* What needs to be done:
Emit an exact copy of the lines running from the start of the records to the line containing "You are a computer-use agent. 650x365 pixels.", both included.

Content starts

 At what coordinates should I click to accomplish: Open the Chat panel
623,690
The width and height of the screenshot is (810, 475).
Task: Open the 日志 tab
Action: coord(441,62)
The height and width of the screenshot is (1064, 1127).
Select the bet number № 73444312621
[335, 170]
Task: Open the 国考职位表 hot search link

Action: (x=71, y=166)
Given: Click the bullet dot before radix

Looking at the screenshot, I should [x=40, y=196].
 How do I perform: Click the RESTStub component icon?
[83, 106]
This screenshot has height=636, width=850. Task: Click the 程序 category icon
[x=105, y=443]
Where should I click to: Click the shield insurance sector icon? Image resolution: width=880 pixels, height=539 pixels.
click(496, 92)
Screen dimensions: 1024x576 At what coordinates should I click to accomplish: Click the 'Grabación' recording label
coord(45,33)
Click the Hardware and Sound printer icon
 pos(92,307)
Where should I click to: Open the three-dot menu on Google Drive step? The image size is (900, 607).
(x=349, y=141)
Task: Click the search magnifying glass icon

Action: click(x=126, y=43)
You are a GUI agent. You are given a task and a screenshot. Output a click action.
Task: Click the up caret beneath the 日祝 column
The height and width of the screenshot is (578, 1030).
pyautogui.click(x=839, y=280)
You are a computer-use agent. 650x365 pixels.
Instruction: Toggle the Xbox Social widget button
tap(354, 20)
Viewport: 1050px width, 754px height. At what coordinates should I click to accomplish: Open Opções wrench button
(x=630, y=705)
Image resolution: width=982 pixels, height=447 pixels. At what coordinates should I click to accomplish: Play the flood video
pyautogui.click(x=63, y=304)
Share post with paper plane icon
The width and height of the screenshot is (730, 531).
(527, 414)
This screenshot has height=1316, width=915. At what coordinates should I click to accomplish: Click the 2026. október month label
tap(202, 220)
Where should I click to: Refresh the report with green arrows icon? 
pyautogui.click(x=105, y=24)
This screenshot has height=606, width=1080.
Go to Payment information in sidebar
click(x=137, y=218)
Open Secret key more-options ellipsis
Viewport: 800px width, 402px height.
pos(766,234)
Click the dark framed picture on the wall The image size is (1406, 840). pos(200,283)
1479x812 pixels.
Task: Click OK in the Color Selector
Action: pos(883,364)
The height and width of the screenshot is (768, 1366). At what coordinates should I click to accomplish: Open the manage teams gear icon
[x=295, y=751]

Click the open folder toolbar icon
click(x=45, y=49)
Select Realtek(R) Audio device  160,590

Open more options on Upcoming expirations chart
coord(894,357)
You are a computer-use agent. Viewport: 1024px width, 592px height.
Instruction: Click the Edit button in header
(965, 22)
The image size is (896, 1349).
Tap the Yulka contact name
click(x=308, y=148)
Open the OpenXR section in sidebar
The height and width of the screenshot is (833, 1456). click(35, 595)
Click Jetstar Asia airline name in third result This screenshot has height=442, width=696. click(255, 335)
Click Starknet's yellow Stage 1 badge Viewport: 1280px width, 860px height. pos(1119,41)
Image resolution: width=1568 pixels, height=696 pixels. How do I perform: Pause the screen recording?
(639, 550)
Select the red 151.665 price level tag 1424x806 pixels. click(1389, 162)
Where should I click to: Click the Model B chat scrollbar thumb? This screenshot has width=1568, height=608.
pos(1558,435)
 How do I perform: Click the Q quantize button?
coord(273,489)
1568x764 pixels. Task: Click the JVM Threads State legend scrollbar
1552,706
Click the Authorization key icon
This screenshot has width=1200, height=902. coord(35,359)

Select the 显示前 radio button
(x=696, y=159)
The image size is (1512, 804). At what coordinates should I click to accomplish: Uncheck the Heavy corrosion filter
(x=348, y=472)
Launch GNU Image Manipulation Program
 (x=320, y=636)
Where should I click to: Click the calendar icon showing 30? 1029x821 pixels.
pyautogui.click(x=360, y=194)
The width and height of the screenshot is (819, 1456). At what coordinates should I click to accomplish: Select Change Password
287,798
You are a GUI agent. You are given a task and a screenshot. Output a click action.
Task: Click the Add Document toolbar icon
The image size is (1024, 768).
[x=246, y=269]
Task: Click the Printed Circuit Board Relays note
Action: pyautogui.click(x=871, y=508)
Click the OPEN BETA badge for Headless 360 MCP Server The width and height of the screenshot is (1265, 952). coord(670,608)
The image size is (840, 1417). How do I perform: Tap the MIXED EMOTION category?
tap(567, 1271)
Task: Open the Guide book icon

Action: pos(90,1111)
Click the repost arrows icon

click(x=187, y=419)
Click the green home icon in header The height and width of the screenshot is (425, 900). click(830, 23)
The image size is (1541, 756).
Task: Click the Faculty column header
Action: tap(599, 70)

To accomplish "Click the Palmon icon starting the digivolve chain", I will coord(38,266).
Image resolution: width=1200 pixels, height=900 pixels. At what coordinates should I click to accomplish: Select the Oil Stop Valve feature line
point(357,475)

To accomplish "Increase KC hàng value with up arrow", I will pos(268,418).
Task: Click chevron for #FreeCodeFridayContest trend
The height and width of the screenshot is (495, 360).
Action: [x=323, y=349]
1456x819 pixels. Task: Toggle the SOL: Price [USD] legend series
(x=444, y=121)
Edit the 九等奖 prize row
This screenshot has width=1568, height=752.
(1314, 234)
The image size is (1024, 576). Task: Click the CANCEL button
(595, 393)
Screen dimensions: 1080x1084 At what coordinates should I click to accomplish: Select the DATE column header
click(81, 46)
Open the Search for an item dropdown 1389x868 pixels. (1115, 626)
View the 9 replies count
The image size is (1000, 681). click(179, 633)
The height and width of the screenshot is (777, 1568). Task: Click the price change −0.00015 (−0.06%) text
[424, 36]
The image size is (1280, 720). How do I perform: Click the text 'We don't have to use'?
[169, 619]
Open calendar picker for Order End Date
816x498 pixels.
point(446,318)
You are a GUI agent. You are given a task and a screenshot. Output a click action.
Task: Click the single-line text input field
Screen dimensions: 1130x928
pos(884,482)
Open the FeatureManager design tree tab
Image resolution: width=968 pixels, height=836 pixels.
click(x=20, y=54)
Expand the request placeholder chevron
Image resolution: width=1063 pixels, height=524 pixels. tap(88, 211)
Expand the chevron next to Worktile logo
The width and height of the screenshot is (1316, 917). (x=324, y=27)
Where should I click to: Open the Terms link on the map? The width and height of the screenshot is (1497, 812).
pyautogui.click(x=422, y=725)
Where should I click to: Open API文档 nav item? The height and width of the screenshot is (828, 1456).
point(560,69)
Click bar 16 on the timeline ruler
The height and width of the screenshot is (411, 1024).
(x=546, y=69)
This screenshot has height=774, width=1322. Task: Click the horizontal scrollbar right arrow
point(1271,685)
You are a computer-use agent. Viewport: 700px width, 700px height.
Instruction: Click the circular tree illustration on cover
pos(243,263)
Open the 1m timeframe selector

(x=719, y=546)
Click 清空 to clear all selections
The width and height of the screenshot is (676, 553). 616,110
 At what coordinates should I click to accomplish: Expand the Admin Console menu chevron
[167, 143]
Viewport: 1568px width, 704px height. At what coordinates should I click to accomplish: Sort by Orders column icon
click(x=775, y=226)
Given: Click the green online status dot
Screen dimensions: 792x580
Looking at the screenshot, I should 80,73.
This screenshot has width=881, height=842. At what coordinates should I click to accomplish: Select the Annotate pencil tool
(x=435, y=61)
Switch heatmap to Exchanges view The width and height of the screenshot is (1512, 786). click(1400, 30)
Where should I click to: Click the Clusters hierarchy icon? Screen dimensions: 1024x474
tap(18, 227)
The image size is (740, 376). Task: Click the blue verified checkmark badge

Content ends

* Exercise output:
 At what coordinates should I click to accomplish: Open the Chat panel
623,690
The width and height of the screenshot is (810, 475).
Task: Open the 日志 tab
Action: coord(441,62)
The height and width of the screenshot is (1064, 1127).
Select the bet number № 73444312621
[335, 170]
Task: Open the 国考职位表 hot search link

Action: (x=71, y=166)
Given: Click the bullet dot before radix

Looking at the screenshot, I should [x=40, y=196].
 How do I perform: Click the RESTStub component icon?
[83, 106]
This screenshot has height=636, width=850. Task: Click the 程序 category icon
[x=105, y=443]
Where should I click to: Click the shield insurance sector icon? Image resolution: width=880 pixels, height=539 pixels.
click(496, 92)
Screen dimensions: 1024x576 At what coordinates should I click to accomplish: Click the 'Grabación' recording label
coord(45,33)
Click the Hardware and Sound printer icon
 pos(92,307)
Where should I click to: Open the three-dot menu on Google Drive step? The image size is (900, 607).
(x=349, y=141)
Task: Click the search magnifying glass icon

Action: click(x=126, y=43)
You are a GUI agent. You are given a task and a screenshot. Output a click action.
Task: Click the up caret beneath the 日祝 column
The height and width of the screenshot is (578, 1030).
pyautogui.click(x=839, y=280)
You are a computer-use agent. 650x365 pixels.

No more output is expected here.